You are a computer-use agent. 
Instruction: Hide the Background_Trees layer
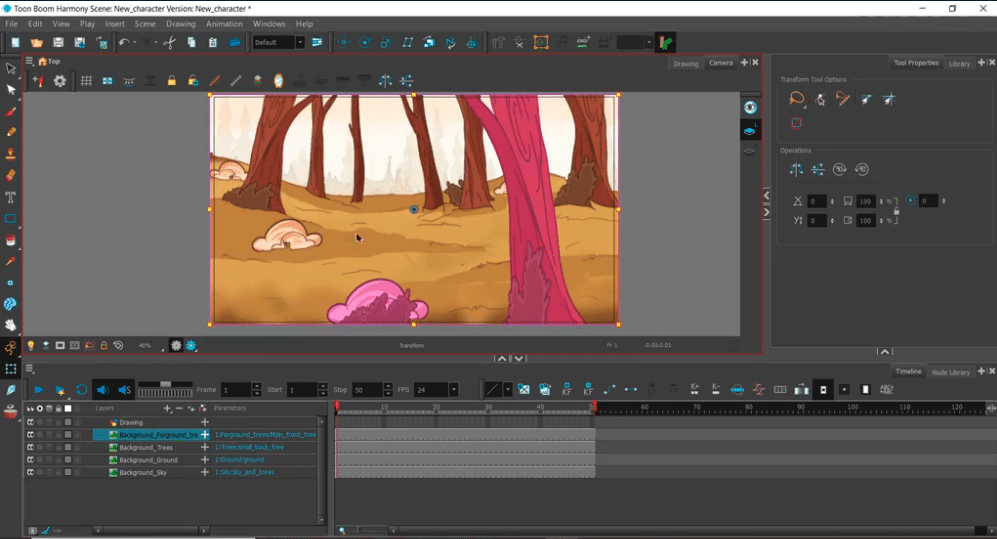point(30,448)
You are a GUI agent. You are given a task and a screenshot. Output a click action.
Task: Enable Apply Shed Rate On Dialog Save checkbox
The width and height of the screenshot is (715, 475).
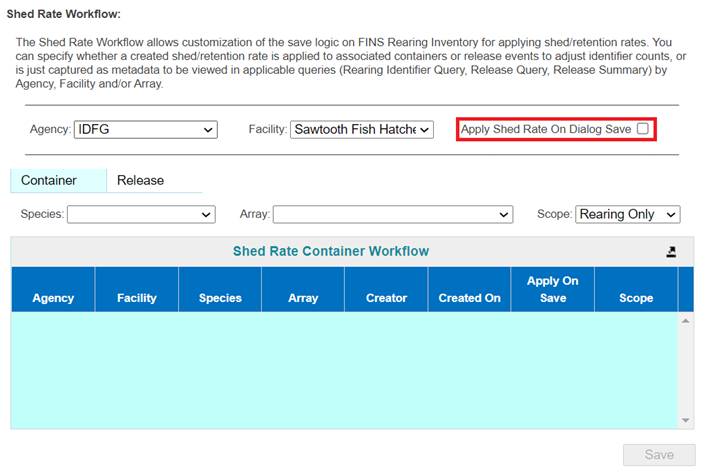[x=642, y=129]
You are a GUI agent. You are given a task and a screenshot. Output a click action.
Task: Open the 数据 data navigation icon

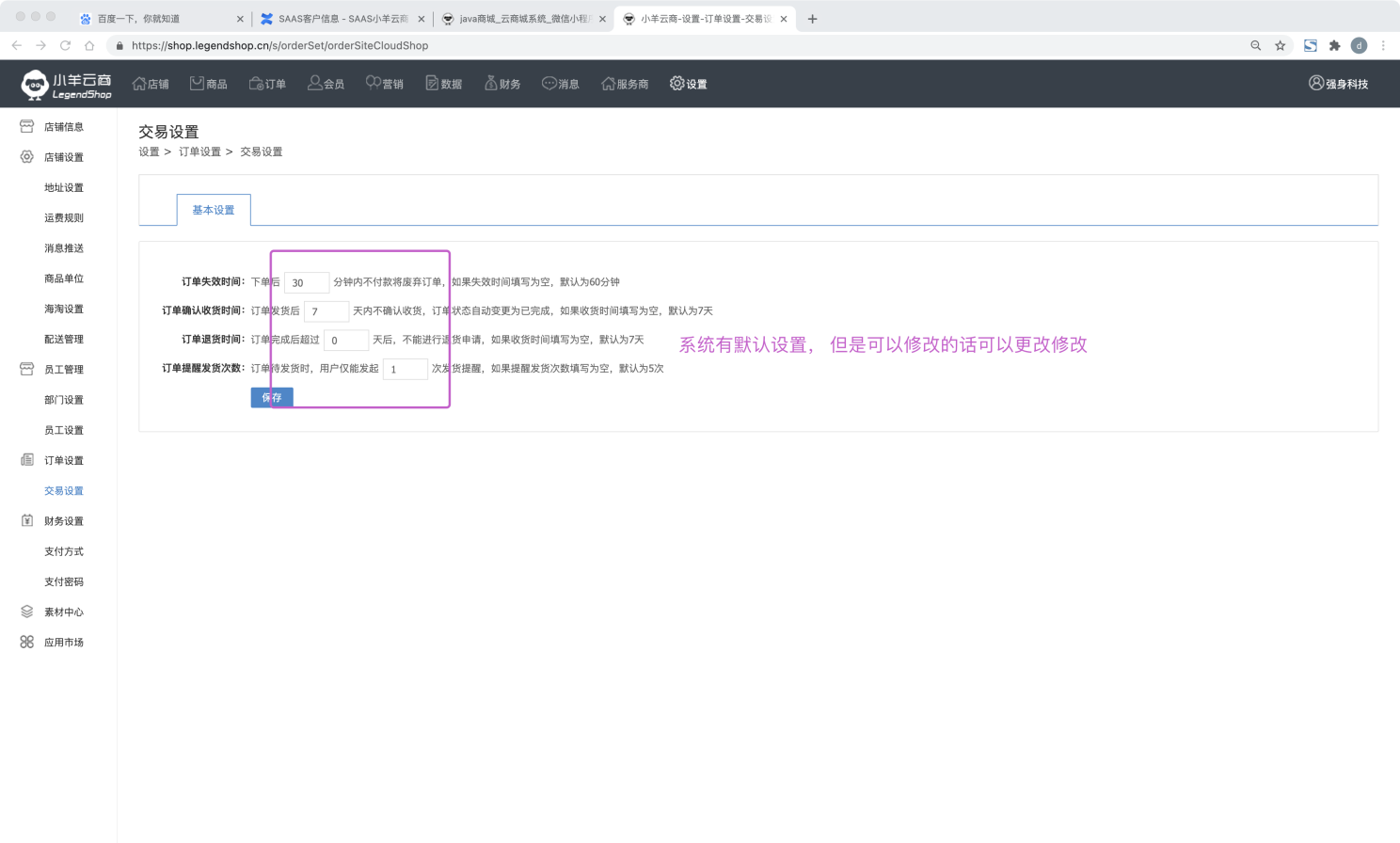coord(433,84)
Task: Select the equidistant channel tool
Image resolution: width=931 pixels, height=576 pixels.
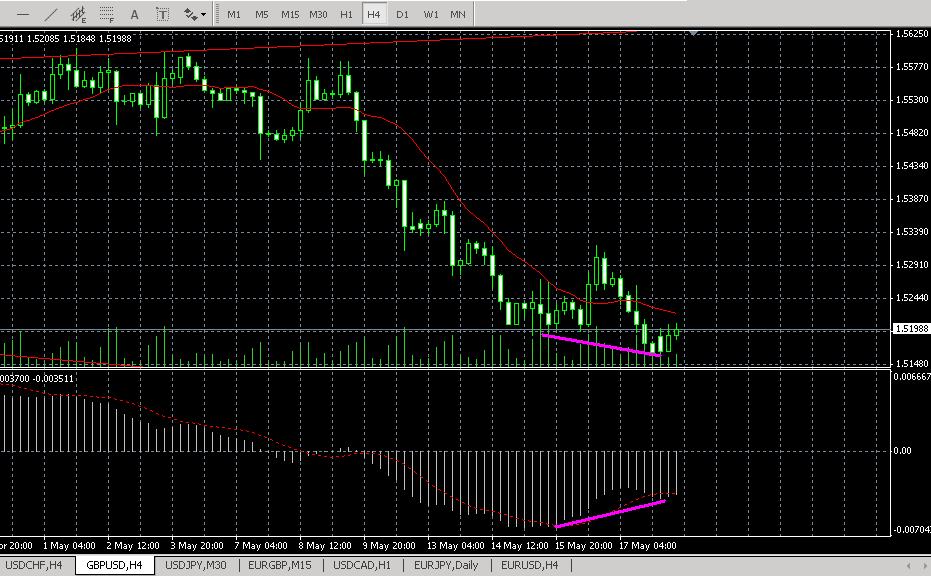Action: pos(78,15)
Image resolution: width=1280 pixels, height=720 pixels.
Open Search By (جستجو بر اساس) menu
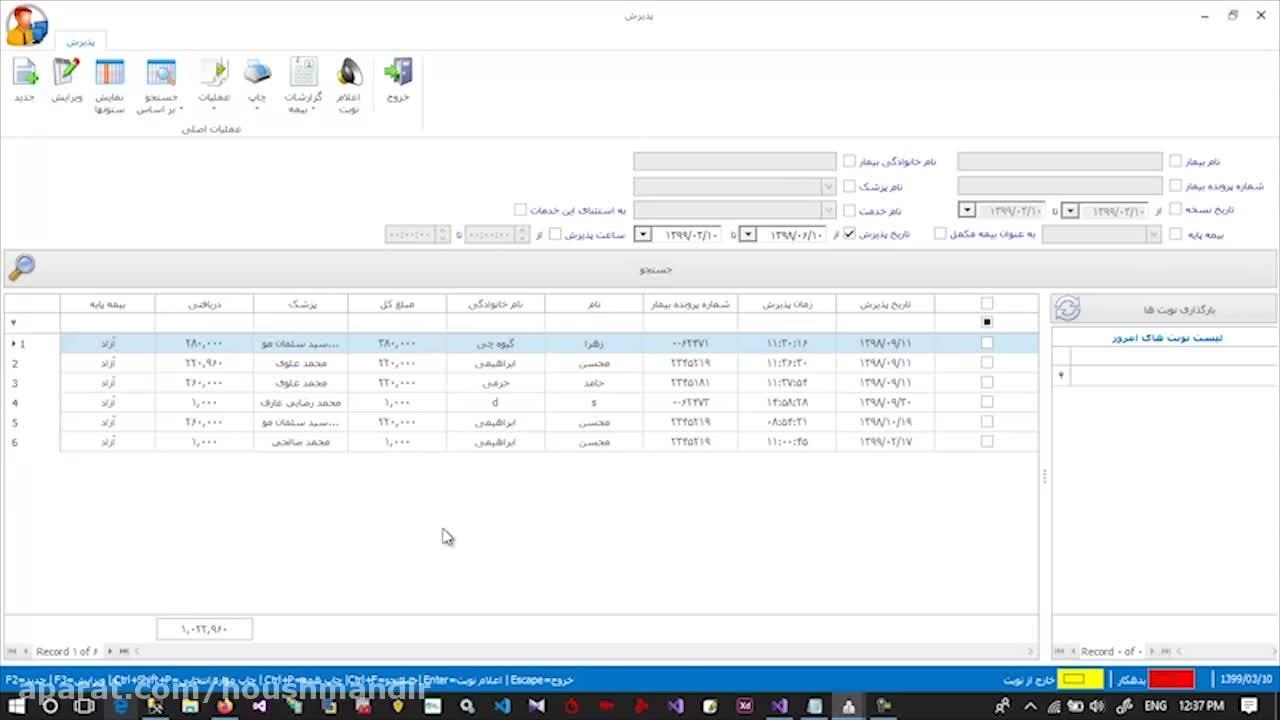point(160,84)
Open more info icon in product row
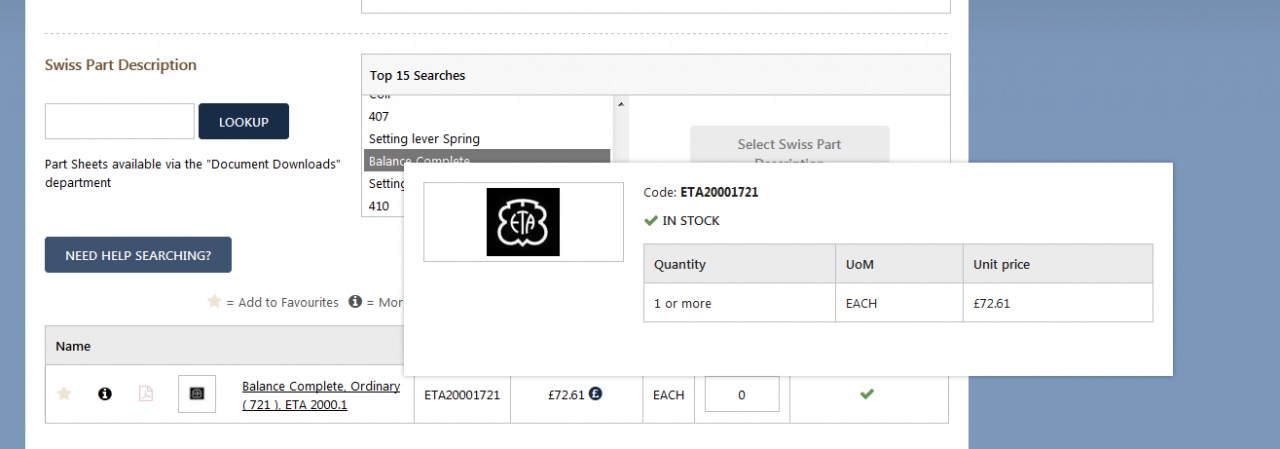The height and width of the screenshot is (449, 1280). point(105,394)
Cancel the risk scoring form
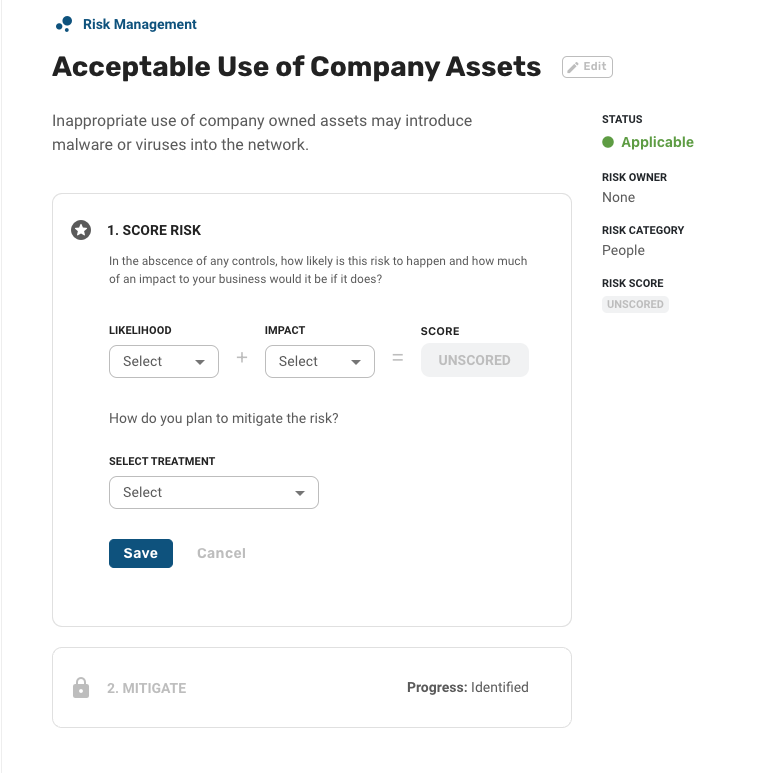This screenshot has width=761, height=773. pyautogui.click(x=221, y=553)
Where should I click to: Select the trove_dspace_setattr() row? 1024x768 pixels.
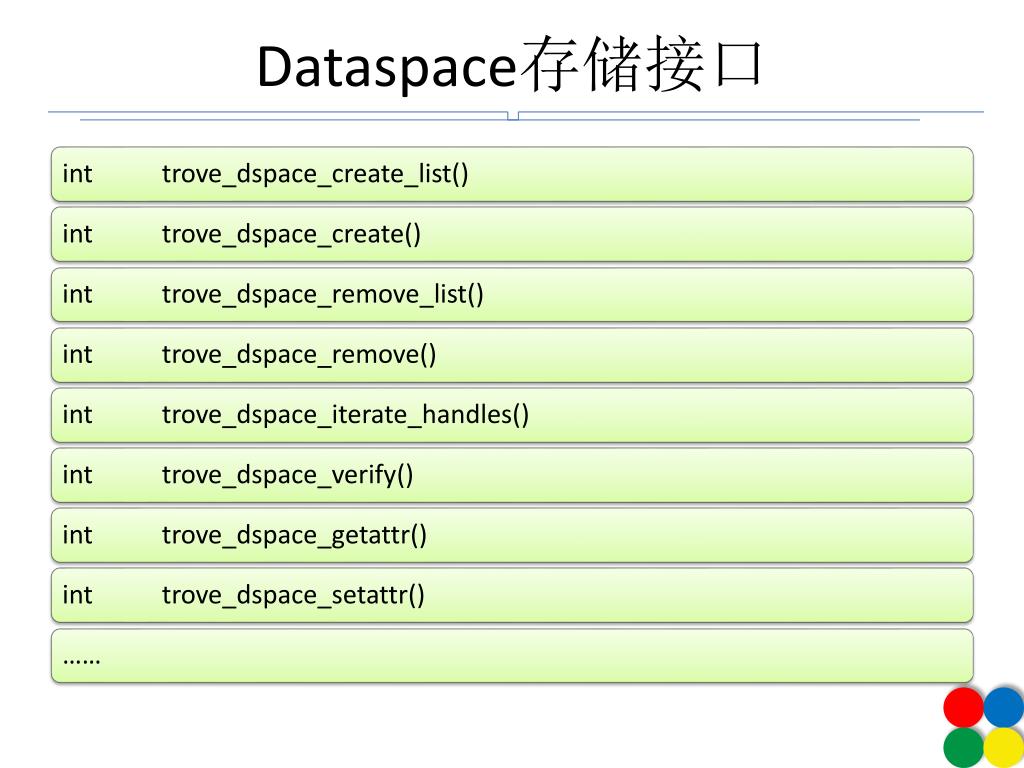(x=512, y=595)
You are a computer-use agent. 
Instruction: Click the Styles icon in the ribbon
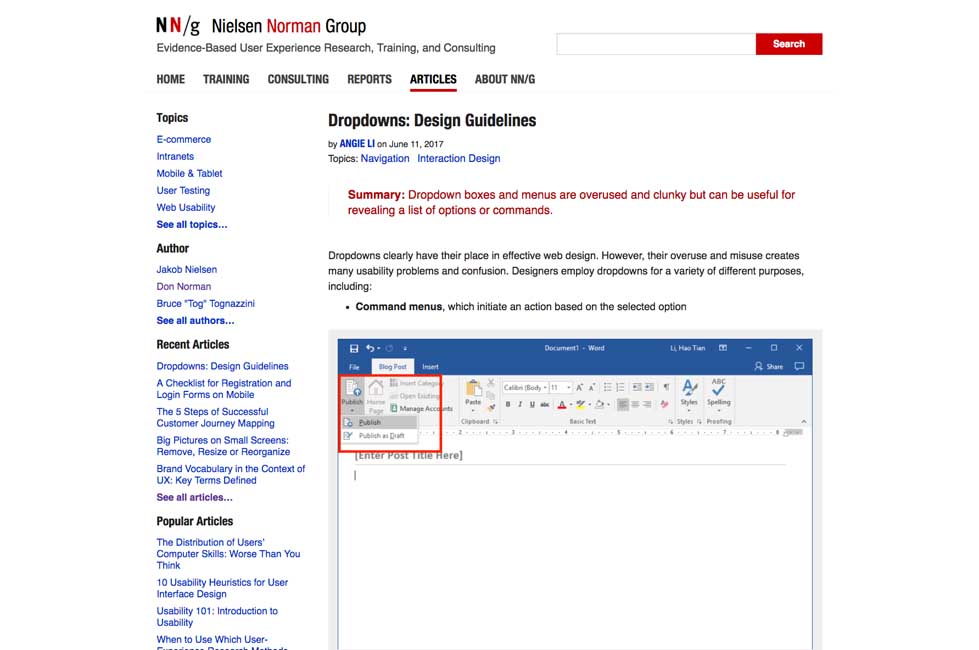pyautogui.click(x=689, y=391)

■ ■ ■

_Work instruction_. An exact copy of the material above is required, minus its images.

_Written response_.
You are a computer-use agent. 
Instruction: Hide the Background_Trees layer
point(30,448)
You are a GUI agent. You are given a task and a screenshot. Output a click action.
Task: Enable Apply Shed Rate On Dialog Save checkbox
The width and height of the screenshot is (715, 475).
[x=642, y=129]
You are a GUI agent. You are given a task and a screenshot. Output a click action.
Task: Open the 数据 data navigation icon

coord(433,84)
Task: Select the equidistant channel tool
Image resolution: width=931 pixels, height=576 pixels.
Action: pos(78,15)
Image resolution: width=1280 pixels, height=720 pixels.
Open Search By (جستجو بر اساس) menu
point(160,84)
Open more info icon in product row
The height and width of the screenshot is (449, 1280). point(105,394)
Cancel the risk scoring form
This screenshot has width=761, height=773. pyautogui.click(x=221, y=553)
Where should I click to: Select the trove_dspace_setattr() row? 1024x768 pixels.
(x=512, y=595)
You are a computer-use agent. 
Instruction: Click the Styles icon in the ribbon
pyautogui.click(x=689, y=391)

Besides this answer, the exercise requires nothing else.